EXERCISE PROMPT: Lines below that include "Post" are the answer; copy each one.

*** Opening DATA IN THIS EXERCISE ***

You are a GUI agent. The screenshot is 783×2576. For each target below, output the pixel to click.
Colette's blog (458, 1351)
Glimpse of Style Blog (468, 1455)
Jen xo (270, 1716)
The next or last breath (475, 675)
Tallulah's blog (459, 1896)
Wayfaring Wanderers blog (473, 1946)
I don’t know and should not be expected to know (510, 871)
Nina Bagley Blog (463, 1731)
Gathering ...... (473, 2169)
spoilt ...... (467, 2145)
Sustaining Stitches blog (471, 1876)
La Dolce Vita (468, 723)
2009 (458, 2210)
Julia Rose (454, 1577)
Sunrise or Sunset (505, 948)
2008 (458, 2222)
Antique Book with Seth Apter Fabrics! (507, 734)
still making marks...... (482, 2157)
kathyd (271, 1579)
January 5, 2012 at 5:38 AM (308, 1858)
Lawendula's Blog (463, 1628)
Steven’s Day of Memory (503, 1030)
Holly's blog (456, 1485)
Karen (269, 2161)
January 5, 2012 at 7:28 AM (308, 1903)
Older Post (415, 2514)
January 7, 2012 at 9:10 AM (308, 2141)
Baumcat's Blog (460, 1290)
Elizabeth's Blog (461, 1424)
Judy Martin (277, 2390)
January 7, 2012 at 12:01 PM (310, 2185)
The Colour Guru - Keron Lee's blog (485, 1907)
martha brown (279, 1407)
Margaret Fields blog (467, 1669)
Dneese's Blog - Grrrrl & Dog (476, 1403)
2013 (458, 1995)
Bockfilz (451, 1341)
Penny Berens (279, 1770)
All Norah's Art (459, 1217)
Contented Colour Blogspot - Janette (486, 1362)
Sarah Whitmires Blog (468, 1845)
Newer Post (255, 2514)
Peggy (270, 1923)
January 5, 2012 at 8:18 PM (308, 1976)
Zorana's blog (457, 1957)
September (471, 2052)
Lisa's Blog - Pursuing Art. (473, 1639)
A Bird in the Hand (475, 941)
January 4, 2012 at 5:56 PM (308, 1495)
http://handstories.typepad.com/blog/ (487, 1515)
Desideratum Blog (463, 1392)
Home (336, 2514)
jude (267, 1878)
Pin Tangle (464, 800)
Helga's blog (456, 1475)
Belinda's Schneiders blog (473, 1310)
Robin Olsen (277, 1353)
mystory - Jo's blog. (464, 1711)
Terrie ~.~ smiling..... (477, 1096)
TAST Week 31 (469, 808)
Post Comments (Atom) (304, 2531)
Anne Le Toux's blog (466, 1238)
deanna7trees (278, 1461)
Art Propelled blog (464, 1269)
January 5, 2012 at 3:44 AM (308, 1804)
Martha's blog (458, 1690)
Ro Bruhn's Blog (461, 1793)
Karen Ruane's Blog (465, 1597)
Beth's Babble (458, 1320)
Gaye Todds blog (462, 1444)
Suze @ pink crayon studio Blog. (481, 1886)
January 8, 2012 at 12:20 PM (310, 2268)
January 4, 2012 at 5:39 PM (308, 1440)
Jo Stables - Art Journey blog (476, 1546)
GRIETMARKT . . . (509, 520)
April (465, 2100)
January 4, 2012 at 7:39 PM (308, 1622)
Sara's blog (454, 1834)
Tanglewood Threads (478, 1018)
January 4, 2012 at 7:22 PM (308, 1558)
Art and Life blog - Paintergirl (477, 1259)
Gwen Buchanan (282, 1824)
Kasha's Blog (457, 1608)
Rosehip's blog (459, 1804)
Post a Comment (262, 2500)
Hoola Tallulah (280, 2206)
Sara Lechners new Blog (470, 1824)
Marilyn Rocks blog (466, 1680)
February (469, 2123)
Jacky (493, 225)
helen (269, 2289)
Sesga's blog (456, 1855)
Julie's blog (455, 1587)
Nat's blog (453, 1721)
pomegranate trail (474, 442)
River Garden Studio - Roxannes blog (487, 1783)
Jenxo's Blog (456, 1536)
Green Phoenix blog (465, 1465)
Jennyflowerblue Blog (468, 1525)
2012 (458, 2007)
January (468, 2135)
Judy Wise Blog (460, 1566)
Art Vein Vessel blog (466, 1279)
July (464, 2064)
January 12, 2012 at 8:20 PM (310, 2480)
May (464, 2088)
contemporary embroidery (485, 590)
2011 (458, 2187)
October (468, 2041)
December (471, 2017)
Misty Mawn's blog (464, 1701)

*** Closing DATA IN THIS EXERCISE ***

ANSWER BELOW:
Older Post (415, 2514)
Newer Post (255, 2514)
Post Comments (Atom) (304, 2531)
Post a Comment (262, 2500)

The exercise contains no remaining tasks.